Civil Liability

Whatever is offensive to the senses, or an obstruction to the free use of property, so as to essentially interfere with the comfortable enjoyment of life or property, is a nuisance[i].

A private nuisance is a civil wrong, based on a disturbance of the rights in land[ii].  A private nuisance threatens one person or a relatively few, an essential feature being an interference with the use or enjoyment of land[iii].  It is actionable by the individual person or persons whose rights have been disturbed.

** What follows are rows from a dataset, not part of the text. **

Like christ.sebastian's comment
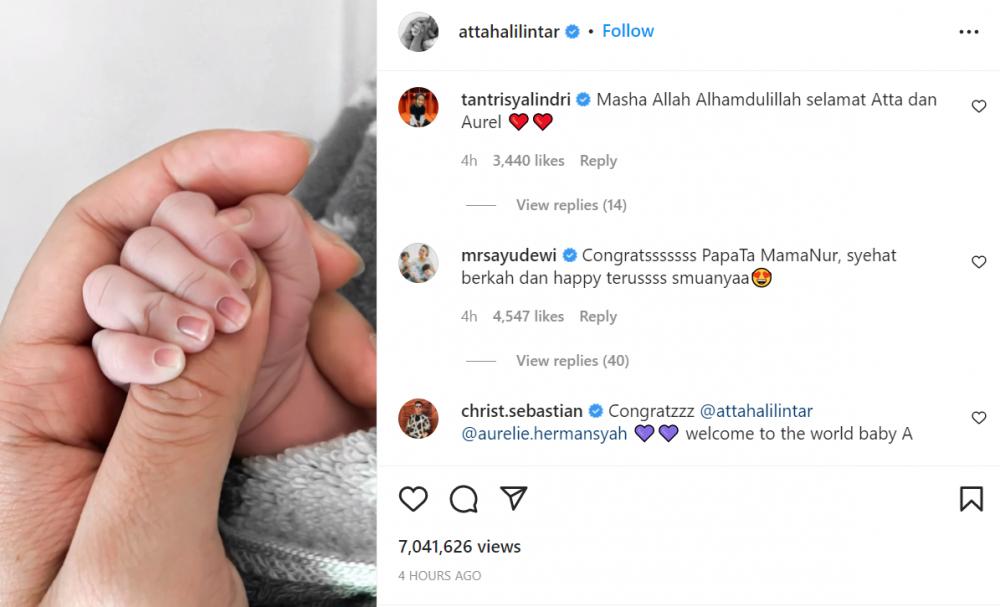979,418

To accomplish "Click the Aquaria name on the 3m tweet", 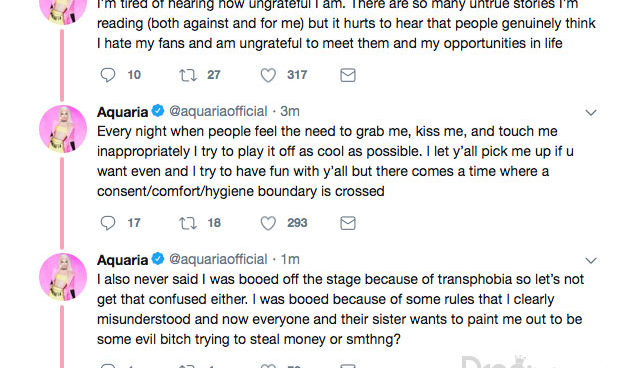I will coord(122,112).
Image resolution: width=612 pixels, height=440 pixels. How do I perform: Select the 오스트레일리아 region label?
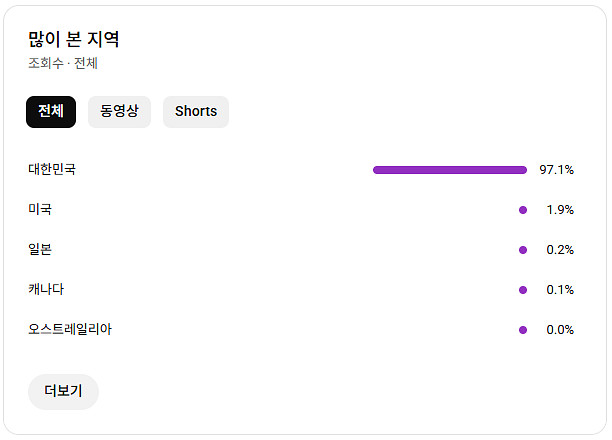[x=70, y=330]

A public or common nuisance, on the other hand, is an offense against the state and is subject to abatement or prosecution on application of the proper governmental agency.

The crux of a nuisance case is unreasonable land use[iv].  One is subject to liability for a private nuisance if his/her conduct is a legal cause of the invasion of the interest in the private use and enjoyment of land and such invasion is[v]:

  • intentional and unreasonable,
  • negligent or reckless, or
  • actionable under the rules governing liability for abnormally dangerous conditions or activities.

 

The remedy for a nuisance lies in the hands of the individual whose rights have been disturbed.  A civil action by ordinary proceedings may be brought to enjoin and abate the same and to recover damages sustained on account thereof[vi].  A plaintiff may recover damages for personal inconvenience, annoyance, and discomfort caused by the existence of a nuisance[vii].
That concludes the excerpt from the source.